The government asked Korman to suspend the effect of that ruling until the appeals court could decide the case, but the judge declined, saying the government's decision to restrict sales was "politically motivated, scientifically unjustified and contrary to agency precedent." He also said there was no basis to deny the request to make the drugs widely available.
The government had argued that "substantial market confusion" could result if Korman's ruling was enforced while appeals were pending, only to be later overturned.
The Food and Drug Administration was preparing in 2011 to allow over-the-counter sales of the morning-after pill with no limits when Health and Human Services Secretary Kathleen Sebelius overruled her own scientists in an unprecedented move.
The FDA announced in early May that Plan B One-Step could be sold without a prescription to those 15 and older. Its maker, Teva Women's Health, plans to begin those sales soon. Sales had previously been limited to those who were at least 17.

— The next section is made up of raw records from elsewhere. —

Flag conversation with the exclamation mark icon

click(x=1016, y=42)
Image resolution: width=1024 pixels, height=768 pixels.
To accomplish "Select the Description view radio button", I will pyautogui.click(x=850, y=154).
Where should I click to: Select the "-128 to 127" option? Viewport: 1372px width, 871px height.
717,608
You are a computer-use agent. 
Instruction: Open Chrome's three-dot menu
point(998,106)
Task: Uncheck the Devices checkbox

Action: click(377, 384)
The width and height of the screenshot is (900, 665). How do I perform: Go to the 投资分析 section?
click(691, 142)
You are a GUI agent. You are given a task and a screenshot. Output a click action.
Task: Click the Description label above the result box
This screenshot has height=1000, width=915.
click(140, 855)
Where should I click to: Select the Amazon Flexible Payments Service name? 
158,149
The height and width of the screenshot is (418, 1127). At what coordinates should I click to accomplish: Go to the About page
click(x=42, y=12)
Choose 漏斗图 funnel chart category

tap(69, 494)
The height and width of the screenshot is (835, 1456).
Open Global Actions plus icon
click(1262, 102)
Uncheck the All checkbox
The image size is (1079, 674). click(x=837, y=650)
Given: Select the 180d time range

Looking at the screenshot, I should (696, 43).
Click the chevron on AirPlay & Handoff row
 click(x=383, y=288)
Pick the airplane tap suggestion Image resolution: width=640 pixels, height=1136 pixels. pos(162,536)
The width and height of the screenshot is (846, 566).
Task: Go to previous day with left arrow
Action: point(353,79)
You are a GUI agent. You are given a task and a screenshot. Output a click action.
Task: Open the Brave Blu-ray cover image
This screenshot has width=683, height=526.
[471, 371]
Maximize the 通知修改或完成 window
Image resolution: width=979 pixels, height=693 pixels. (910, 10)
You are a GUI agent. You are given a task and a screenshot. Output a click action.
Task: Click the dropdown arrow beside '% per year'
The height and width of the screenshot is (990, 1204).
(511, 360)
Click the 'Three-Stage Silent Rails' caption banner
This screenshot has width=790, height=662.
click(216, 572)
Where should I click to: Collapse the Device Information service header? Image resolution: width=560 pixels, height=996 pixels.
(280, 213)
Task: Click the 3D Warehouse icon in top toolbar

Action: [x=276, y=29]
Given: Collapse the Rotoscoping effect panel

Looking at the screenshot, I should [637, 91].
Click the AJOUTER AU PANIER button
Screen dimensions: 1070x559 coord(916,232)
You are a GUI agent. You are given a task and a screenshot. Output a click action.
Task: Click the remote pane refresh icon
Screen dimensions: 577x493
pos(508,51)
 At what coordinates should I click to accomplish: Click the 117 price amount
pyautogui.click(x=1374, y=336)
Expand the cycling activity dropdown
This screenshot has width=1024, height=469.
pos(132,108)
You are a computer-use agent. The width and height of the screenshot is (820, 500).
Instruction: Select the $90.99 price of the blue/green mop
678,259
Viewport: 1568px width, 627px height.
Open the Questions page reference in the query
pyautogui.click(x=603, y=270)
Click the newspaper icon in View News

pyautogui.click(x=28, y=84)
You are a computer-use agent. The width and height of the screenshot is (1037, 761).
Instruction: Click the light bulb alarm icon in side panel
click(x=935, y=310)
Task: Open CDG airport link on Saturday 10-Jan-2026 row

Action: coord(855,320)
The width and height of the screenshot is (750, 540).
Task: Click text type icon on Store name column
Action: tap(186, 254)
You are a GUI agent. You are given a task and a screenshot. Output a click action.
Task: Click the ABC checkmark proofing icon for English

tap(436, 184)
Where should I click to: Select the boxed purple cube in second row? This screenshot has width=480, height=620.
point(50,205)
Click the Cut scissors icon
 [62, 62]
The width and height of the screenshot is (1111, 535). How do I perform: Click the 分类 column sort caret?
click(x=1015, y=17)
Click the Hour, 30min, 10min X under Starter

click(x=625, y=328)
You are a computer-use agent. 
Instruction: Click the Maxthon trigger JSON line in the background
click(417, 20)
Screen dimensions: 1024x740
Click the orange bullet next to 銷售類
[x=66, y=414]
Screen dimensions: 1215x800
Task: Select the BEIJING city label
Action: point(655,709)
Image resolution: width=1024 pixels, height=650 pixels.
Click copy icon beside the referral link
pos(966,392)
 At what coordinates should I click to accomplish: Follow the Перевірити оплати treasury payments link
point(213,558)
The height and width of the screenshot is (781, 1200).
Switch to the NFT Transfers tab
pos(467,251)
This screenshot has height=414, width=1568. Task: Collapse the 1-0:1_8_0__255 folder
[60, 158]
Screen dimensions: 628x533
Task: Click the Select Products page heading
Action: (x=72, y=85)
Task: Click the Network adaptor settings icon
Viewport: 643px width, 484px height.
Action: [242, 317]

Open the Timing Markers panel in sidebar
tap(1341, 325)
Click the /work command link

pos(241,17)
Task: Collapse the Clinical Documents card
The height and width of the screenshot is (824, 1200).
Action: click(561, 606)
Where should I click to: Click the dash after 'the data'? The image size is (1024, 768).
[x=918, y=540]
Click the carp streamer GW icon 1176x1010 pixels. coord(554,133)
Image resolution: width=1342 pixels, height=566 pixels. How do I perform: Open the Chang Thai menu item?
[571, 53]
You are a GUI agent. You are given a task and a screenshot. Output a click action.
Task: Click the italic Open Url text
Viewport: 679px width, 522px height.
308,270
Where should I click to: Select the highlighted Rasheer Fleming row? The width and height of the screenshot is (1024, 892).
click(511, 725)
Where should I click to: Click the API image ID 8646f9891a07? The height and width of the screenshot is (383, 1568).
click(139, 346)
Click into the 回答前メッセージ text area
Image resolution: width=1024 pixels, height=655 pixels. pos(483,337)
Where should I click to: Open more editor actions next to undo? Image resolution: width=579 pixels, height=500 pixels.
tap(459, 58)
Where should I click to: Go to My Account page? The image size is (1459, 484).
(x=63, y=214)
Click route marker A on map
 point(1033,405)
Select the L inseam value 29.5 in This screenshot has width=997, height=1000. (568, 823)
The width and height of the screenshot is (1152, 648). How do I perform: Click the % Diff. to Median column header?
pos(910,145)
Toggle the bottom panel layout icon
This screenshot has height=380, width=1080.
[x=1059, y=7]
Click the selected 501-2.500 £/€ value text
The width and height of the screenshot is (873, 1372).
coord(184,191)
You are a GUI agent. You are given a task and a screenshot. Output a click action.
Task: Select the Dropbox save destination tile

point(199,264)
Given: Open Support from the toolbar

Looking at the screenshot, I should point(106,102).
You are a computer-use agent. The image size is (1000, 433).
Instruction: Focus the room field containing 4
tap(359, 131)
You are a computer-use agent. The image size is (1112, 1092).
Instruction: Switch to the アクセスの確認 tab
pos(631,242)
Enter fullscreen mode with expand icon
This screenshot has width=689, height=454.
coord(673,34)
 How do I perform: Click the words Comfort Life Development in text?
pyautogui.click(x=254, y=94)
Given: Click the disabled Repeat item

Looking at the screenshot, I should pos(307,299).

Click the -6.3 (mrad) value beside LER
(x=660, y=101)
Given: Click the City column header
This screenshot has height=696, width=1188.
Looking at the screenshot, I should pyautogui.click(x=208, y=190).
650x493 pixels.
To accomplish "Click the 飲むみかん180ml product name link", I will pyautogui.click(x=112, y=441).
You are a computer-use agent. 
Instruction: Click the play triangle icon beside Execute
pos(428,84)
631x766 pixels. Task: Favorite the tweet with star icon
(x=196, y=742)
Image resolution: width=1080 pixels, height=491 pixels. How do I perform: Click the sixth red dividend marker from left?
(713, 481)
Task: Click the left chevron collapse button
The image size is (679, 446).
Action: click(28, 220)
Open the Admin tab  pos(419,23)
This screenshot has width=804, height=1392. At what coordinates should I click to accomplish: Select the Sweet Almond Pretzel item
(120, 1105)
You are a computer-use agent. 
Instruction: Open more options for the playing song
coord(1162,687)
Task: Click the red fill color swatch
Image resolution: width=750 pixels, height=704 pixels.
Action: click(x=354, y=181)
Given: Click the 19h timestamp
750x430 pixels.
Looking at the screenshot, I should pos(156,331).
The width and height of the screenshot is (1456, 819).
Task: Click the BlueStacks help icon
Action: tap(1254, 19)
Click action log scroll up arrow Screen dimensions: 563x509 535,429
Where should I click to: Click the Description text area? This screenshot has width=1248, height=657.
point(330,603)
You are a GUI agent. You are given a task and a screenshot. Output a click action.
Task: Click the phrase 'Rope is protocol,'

Korman later ridiculed the FDA changes, saying they established "nonsensical rules" that favored sales of the Plan B One-Step morning-after pill and were made "to sugarcoat" the government's appeal.
He also said they place a disproportionate burden on blacks and the poor by requiring a prescription for less expensive generic versions of the drug bought by those under age 17 and by requiring those over age 17 to show proof-of-age identification at a pharmacy.
Plan B One-Step is the newer version of emergency contraception - the same drug, but combined into one pill instead of two.